Texte fourni
☆ ☆ ☆ ☆
Choc dans l’industrie du vélo : Giant frappé par une sanction historique aux USA
27 septembre 2025Le premier fabricant mondial de vélos, Giant, fait face à une interdiction d’importation immédiate aux États-Unis. Washington accuse le géant taïwanais de recourir au travail forcé dans ses chaînes de production. Les conséquences pourraient être lourdes pour la marque, ses clients, et l’ensemble du marché du cycle.
Giant ciblé par une interdiction d’importation sans préavis
Le 24 septembre dernier, les douanes américaines (CBP – Customs and Border Protection) ont annoncé une mesure radicale à l’encontre de Giant : la mise en place d’une Withhold Release Order (WRO), un outil juridique qui bloque l’entrée de tout produit suspecté d’être fabriqué via le travail forcé.
☆ ☆ ☆ ☆
Travail demandé
a. D'après l'article sur la sanction visant Giant, à quelle date les douanes américaines ont-elles annoncé leur mesure ?
b. Recopiez le passage de l'article sur Giant qui commence par "Giant ciblé par" et se poursuit jusqu'à "le travail forcé.", en substituant "autorités douanières des États-Unis" à "douanes américaines".
Les données ne sont pas nécessaires pour ce travail.
☆ ☆ ☆ ☆
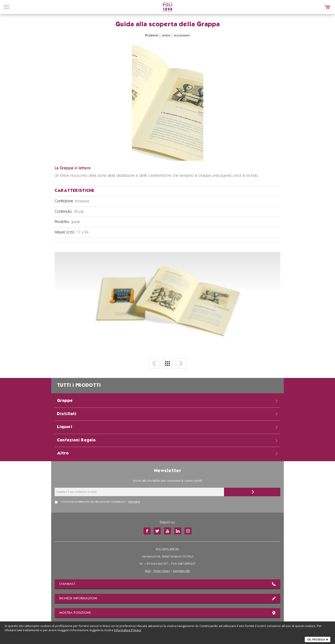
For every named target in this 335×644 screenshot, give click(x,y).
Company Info (182, 571)
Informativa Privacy (128, 630)
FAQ (148, 571)
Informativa (134, 502)
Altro (166, 36)
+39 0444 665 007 (156, 564)
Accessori (182, 36)
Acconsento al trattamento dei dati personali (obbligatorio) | (100, 502)
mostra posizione (168, 613)
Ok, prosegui (318, 640)
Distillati (168, 414)
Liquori (168, 427)
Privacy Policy (162, 571)
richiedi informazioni (168, 598)
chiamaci (168, 584)
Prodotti (152, 36)
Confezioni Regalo (168, 440)
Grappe (168, 400)
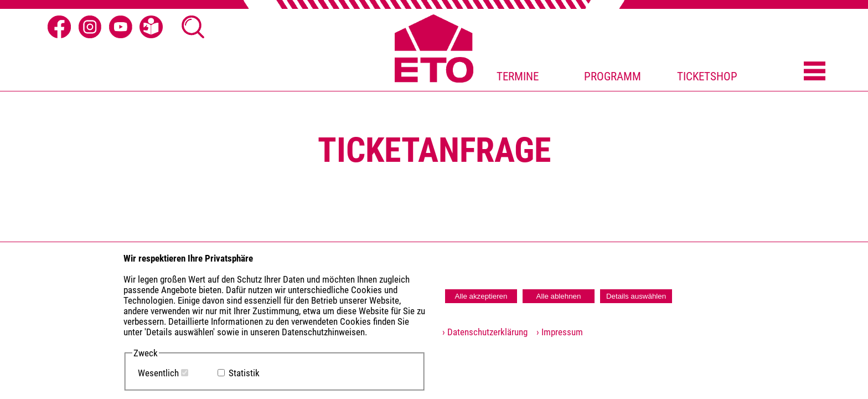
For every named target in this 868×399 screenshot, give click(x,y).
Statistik (244, 373)
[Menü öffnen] (814, 72)
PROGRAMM (612, 76)
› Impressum (556, 332)
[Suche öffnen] (193, 27)
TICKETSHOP (707, 76)
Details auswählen (636, 296)
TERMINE (518, 76)
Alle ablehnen (559, 296)
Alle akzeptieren (481, 296)
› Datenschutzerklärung (485, 332)
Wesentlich (158, 373)
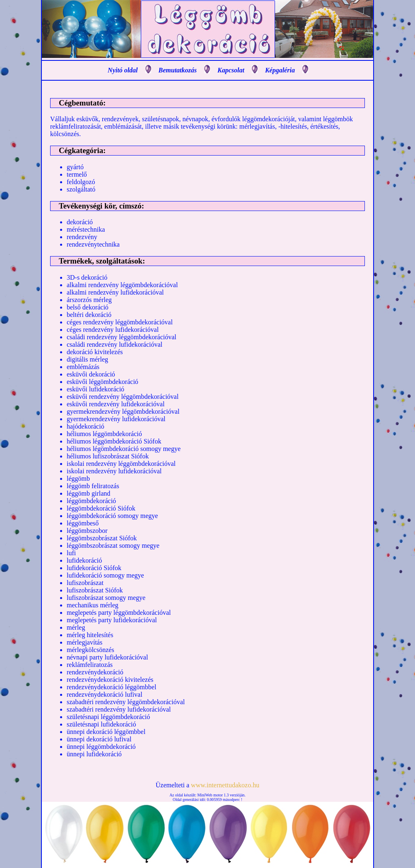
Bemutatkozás (178, 70)
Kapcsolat (231, 70)
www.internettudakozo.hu (225, 785)
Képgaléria (280, 70)
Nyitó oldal (123, 70)
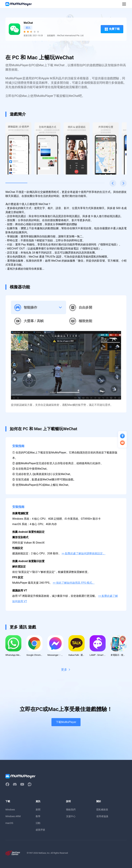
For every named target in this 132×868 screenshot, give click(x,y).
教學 (38, 817)
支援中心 (71, 817)
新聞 (38, 810)
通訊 (28, 28)
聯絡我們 (71, 810)
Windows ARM (13, 817)
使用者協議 (102, 817)
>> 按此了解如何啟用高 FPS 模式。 (74, 583)
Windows (10, 810)
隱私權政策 (102, 810)
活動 (38, 824)
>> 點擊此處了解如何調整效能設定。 (84, 553)
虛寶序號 (40, 830)
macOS (9, 824)
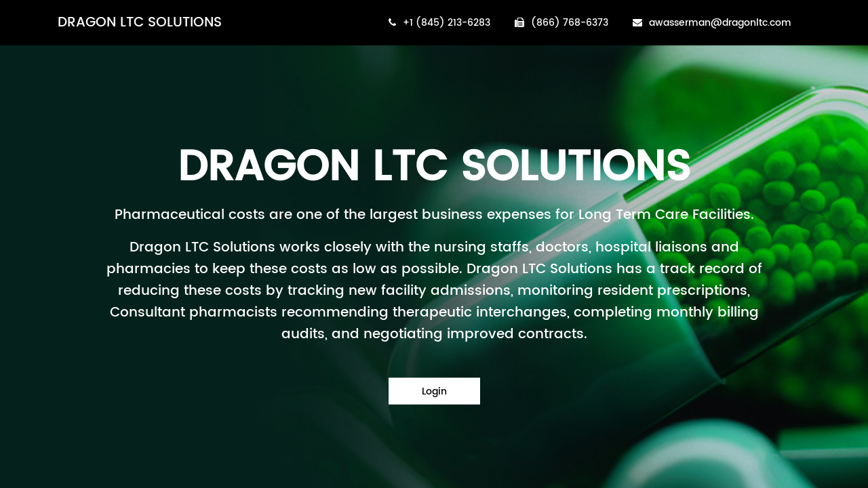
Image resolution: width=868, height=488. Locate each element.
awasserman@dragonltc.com (712, 22)
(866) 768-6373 (561, 22)
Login (434, 391)
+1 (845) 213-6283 (439, 22)
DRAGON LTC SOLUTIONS (140, 22)
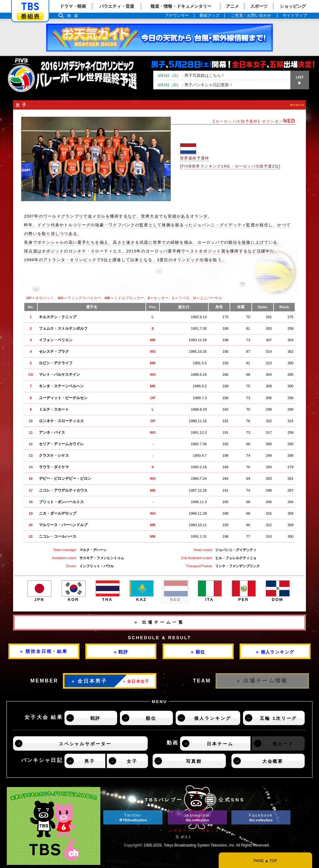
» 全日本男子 (89, 681)
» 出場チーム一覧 (160, 622)
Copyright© (133, 845)
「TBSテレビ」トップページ (30, 6)
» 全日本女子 (136, 681)
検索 (74, 16)
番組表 (30, 16)
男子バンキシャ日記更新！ (195, 85)
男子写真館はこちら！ (191, 75)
☆ ☆ ☆ ☆
Réponses attendues
a. Le 24 septembre.

b.
Giant ciblé par une interdiction d’importation sans préavis
Le 24 septembre dernier, les autorités douanières des États-Unis (CBP – Customs and Border Protection) ont annoncé une mesure radicale à l’encontre de Giant : la mise en place d’une Withhold Release Order (WRO), un outil juridique qui bloque l’entrée de tout produit suspecté d’être fabriqué via le travail forcé.